The composition of the recovered soda varies with the nature of the liquors from which it has been obtained, and, as has been already pointed out, with the form of evaporator employed. It consists essentially of carbonate of soda, together with a certain amount of silicate of soda, if derived from liquors in which straw or esparto have been boiled, chloride of sodium, sulphate of soda, sulphite of soda, sulphide of sodium, and other sulphur compounds, the rest being made up of carbon and insoluble impurities. The amount of soda varies from 35 to 45 per cent. (Na₂O). The following analysis {187} will give some idea of the composition of Recovered Soda:—

The whole of the soda present as sulphur compounds is not lost, as a large proportion of it is present as sodium sulphite, most of which is converted into caustic soda by the causticising process.

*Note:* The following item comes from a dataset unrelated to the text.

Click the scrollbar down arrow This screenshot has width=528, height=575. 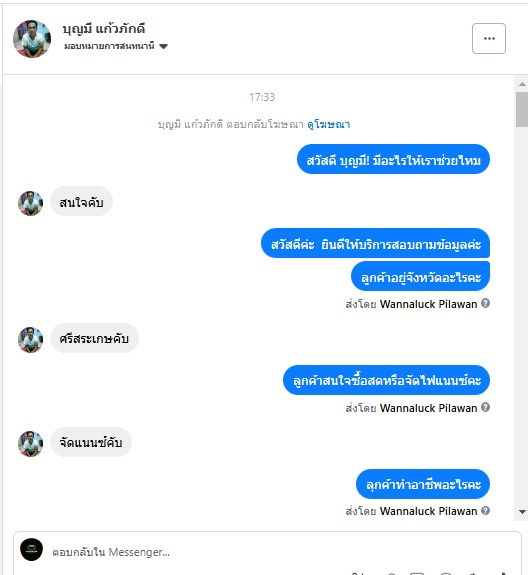pos(522,512)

[*] A certain quantity of potash derived from the mineral constituents of esparto and straw is always present in recovered soda.

A certain amount of soda is carried forward, partly mechanically and partly volatilised, to the flue leading to the chimney. This accumulates, and may be from time to time removed in the form of fine dust. It contains, besides carbonate of soda, much sulphate and chloride. In two different samples examined by the authors, the amounts of soda (Na₂O) present were 25·0 and 27·1 per cent.